_What you should do_: Switch "screenshot" to "screen capture" in the records from the line with "Viewport: 634px width, 379px" to the line with "Click the 服务名", and give those lines again with nothing else changed.

** START Stored rows **

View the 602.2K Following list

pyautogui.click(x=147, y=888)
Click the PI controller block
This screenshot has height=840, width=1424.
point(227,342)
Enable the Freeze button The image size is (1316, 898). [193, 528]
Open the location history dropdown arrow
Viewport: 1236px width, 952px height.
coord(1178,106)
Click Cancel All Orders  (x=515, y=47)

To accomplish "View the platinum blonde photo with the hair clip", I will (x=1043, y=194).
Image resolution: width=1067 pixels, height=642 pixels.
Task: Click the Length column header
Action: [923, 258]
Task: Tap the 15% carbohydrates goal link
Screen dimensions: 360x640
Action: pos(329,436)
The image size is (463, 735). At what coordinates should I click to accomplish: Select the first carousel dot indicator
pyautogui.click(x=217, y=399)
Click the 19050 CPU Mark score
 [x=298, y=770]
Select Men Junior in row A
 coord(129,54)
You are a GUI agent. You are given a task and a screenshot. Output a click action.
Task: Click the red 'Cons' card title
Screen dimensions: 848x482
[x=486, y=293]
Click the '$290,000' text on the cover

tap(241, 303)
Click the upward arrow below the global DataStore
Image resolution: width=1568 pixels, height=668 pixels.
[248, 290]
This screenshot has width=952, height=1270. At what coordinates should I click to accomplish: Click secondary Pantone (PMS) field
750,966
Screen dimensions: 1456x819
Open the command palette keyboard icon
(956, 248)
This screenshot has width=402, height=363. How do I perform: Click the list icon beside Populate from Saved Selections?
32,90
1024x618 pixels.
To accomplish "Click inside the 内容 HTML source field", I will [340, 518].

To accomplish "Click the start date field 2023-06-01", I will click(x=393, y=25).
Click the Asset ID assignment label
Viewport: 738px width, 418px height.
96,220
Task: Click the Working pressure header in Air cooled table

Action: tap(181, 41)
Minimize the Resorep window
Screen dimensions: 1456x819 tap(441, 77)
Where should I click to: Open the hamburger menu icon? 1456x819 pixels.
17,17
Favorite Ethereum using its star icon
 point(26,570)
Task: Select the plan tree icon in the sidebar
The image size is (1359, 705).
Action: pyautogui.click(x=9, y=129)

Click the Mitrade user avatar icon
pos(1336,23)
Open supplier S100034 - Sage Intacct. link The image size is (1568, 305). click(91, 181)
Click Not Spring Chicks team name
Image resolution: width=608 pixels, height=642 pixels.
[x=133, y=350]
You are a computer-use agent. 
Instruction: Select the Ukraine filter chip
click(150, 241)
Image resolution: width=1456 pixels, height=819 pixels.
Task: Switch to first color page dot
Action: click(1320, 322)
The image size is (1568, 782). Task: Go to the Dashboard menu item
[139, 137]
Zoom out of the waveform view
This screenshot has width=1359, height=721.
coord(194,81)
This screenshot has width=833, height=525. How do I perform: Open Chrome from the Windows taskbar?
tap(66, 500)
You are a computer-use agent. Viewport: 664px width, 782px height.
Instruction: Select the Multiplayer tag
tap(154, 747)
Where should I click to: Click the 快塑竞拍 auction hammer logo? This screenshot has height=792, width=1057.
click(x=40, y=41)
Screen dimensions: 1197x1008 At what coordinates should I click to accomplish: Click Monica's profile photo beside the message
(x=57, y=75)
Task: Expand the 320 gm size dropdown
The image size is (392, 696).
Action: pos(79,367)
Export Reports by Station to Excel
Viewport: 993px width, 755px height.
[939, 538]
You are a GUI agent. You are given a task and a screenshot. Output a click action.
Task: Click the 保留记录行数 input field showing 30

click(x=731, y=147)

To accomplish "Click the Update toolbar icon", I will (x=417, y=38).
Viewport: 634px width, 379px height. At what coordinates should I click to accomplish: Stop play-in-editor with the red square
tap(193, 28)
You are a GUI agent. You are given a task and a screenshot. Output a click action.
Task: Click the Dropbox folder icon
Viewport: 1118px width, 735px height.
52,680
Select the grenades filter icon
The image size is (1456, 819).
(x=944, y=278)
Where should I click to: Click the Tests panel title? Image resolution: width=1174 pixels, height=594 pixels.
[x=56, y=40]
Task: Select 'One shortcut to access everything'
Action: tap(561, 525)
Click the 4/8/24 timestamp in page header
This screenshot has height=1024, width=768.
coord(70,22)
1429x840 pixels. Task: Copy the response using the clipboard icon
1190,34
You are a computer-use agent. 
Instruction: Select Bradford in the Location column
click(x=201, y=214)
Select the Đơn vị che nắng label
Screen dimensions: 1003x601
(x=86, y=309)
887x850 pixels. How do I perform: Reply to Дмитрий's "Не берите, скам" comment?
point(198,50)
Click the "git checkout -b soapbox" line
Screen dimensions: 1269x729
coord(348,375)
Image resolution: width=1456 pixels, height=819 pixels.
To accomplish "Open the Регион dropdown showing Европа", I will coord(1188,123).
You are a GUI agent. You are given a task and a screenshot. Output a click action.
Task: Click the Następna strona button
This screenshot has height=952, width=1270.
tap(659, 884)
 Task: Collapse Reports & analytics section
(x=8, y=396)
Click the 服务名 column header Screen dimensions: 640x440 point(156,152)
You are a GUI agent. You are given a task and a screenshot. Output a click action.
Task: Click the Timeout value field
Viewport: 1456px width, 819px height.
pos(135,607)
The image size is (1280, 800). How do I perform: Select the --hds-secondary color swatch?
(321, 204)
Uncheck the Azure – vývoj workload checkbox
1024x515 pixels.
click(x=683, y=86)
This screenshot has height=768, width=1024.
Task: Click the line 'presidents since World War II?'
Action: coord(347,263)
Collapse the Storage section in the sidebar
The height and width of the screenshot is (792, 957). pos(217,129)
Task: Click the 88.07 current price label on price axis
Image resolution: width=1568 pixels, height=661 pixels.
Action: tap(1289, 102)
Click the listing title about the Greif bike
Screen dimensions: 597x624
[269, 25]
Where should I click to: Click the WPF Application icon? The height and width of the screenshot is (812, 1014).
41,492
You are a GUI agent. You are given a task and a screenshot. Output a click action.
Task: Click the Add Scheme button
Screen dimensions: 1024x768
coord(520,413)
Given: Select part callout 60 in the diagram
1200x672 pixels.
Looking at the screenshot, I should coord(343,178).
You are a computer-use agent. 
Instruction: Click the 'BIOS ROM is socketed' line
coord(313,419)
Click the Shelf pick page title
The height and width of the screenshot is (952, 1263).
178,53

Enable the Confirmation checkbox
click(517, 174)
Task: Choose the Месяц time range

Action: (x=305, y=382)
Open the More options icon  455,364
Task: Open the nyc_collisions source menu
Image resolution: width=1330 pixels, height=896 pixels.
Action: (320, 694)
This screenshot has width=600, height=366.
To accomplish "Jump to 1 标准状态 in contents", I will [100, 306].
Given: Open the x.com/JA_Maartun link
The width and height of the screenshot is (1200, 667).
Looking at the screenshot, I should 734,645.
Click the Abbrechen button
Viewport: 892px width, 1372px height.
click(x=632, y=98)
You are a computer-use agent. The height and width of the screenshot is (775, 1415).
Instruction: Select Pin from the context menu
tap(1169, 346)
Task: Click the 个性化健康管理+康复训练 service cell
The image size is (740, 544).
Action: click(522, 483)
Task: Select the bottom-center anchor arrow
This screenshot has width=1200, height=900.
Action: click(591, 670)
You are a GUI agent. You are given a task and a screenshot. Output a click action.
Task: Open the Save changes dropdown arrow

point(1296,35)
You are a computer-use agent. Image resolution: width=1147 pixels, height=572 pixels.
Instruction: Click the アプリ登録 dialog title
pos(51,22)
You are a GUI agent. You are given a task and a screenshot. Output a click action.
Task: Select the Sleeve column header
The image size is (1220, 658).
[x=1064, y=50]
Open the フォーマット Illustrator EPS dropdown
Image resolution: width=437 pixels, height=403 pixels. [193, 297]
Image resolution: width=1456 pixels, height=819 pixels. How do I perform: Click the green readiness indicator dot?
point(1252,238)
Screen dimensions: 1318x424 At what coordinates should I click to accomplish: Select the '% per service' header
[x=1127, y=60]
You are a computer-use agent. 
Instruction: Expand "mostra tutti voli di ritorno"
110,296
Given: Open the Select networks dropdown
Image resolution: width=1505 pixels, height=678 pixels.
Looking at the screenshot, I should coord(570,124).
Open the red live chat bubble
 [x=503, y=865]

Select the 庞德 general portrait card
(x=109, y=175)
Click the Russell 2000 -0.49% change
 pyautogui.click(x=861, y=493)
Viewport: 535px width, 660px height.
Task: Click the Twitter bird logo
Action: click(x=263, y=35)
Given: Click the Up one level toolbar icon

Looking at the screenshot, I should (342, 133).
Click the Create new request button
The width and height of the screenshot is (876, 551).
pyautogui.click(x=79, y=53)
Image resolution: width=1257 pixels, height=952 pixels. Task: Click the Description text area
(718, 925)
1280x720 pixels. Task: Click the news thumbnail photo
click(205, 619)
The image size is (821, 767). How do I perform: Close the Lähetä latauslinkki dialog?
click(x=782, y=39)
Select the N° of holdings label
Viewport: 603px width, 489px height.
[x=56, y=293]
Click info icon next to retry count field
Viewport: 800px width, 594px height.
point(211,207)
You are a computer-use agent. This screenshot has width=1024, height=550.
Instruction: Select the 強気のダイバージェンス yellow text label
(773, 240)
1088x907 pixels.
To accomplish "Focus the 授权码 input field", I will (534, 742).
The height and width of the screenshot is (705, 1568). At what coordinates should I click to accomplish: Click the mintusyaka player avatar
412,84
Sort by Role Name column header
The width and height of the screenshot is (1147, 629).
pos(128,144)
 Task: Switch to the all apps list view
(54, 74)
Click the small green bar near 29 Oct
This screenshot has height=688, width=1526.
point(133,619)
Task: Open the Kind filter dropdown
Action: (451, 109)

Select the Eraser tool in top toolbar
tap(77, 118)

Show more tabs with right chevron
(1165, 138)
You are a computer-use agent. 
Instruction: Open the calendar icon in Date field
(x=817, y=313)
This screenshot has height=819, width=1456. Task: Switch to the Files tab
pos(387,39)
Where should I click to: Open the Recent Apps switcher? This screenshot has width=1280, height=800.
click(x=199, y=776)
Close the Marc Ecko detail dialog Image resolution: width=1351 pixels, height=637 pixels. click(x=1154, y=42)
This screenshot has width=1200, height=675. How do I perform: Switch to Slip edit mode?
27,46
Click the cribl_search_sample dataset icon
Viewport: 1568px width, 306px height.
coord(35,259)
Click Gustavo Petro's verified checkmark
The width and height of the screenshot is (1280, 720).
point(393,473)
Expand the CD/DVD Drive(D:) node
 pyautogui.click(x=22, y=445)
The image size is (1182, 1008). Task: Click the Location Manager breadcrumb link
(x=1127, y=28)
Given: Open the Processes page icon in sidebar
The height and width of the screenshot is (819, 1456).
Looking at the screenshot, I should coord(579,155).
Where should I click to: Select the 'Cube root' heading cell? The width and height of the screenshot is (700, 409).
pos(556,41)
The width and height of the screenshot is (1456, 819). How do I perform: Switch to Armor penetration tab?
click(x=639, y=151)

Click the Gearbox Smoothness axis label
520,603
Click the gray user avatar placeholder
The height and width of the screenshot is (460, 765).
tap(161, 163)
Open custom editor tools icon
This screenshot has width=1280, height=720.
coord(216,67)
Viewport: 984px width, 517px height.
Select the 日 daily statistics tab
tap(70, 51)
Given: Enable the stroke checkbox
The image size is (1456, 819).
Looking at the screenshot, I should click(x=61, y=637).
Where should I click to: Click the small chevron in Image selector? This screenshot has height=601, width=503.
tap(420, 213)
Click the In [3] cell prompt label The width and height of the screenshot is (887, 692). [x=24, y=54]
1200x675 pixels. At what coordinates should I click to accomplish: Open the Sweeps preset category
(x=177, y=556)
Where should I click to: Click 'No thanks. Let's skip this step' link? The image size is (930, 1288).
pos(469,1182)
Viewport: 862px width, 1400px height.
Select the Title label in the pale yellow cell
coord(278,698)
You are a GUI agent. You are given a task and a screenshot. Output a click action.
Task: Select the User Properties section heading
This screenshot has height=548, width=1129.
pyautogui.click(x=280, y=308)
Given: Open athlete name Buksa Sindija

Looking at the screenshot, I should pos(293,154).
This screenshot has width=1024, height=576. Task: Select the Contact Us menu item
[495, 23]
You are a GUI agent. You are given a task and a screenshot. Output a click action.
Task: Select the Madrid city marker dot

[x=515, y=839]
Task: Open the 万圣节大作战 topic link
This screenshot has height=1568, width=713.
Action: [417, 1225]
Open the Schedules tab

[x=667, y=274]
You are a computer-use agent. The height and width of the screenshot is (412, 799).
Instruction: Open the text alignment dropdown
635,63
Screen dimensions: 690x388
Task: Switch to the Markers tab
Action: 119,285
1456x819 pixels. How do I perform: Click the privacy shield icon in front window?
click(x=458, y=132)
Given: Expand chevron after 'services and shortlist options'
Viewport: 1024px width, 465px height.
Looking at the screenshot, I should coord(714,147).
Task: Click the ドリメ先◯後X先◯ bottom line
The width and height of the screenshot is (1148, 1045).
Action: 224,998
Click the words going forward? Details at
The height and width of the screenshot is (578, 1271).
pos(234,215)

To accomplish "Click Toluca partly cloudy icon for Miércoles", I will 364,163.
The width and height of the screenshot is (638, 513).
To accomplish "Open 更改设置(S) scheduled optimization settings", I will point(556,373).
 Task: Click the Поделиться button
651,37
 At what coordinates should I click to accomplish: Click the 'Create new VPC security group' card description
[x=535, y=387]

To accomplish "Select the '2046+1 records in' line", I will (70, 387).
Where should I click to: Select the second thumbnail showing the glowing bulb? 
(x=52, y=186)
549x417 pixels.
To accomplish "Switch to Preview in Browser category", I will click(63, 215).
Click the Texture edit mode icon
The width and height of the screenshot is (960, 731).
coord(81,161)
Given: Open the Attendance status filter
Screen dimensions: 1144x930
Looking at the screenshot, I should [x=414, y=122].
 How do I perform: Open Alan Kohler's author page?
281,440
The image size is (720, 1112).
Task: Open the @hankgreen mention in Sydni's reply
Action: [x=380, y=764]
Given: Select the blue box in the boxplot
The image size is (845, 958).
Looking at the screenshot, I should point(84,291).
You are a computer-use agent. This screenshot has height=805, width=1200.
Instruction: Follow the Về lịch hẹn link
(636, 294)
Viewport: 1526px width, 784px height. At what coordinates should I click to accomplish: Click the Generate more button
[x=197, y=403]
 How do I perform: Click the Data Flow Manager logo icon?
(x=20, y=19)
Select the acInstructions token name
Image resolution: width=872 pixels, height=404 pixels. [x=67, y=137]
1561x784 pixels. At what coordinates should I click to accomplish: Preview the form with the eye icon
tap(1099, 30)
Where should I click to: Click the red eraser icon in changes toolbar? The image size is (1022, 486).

** END Stored rows **

_Full response_:
Viewport: 634px width, 379px height. At what coordinates should I click to accomplish: Stop play-in-editor with the red square
tap(193, 28)
You are a GUI agent. You are given a task and a screen capture. Output a click action.
Task: Click the Dropbox folder icon
Viewport: 1118px width, 735px height.
52,680
Select the grenades filter icon
The image size is (1456, 819).
(x=944, y=278)
Where should I click to: Click the Tests panel title? Image resolution: width=1174 pixels, height=594 pixels.
[x=56, y=40]
Task: Select 'One shortcut to access everything'
Action: tap(561, 525)
Click the 4/8/24 timestamp in page header
This screen capture has height=1024, width=768.
coord(70,22)
1429x840 pixels. Task: Copy the response using the clipboard icon
1190,34
You are a computer-use agent. 
Instruction: Select Bradford in the Location column
click(x=201, y=214)
Select the Đơn vị che nắng label
Screen dimensions: 1003x601
(x=86, y=309)
887x850 pixels. How do I perform: Reply to Дмитрий's "Не берите, скам" comment?
point(198,50)
Click the "git checkout -b soapbox" line
Screen dimensions: 1269x729
coord(348,375)
Image resolution: width=1456 pixels, height=819 pixels.
To accomplish "Open the Регион dropdown showing Европа", I will coord(1188,123).
You are a GUI agent. You are given a task and a screen capture. Output a click action.
Task: Click the Następna strona button
This screen capture has height=952, width=1270.
tap(659, 884)
 Task: Collapse Reports & analytics section
(x=8, y=396)
Click the 服务名 column header Screen dimensions: 640x440 point(156,152)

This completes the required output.